ArcelorMittal announced the $1.4 billion deal in September. The sale includes steel mills in Burns Harbor and Indiana Harbor and a plating facility in Gary, but a small number of North American locations are not included in the deal.
“It’s not selling Cliffs Dofasco in Canada,” Bradford tells The Times. “It’s keeping that mill and the rolling mill in Calvert, where it’s putting in an electric arc furnace. It doesn’t break out the data but its North American group has been consistently losing money.

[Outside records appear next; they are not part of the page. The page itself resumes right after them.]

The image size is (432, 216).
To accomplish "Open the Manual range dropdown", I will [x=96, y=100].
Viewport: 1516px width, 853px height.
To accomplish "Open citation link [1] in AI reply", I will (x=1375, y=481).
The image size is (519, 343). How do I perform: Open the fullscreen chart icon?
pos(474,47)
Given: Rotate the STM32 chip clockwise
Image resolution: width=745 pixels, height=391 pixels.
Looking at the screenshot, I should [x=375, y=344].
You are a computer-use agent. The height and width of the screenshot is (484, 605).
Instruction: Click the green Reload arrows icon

ArcelorMittal is unloading its money-losing plants to where most of their assets are not in the U.S.”
Bradford says when Cleveland-Cliffs takes control of the steel mills, it will have greater control over input costs and be in a better position to negotiate with automakers.
“There should be less competition for the automotive industry,” said Bradford. “The automotive companies are some of the worst customers because they’re so demanding and have had them over a barrel on prices. But now there are only two integrated companies left.”
When the acquisition was announced, Cleveland-Cliffs said it would become the largest flat-rolled steel producer in North America. ArcelorMittal is expected to reduce its cash needs by about $400 million and will not be responsible for $3.1 billion in pension obligations as Cleveland-Cliffs will assume that responsibility, according to the publication.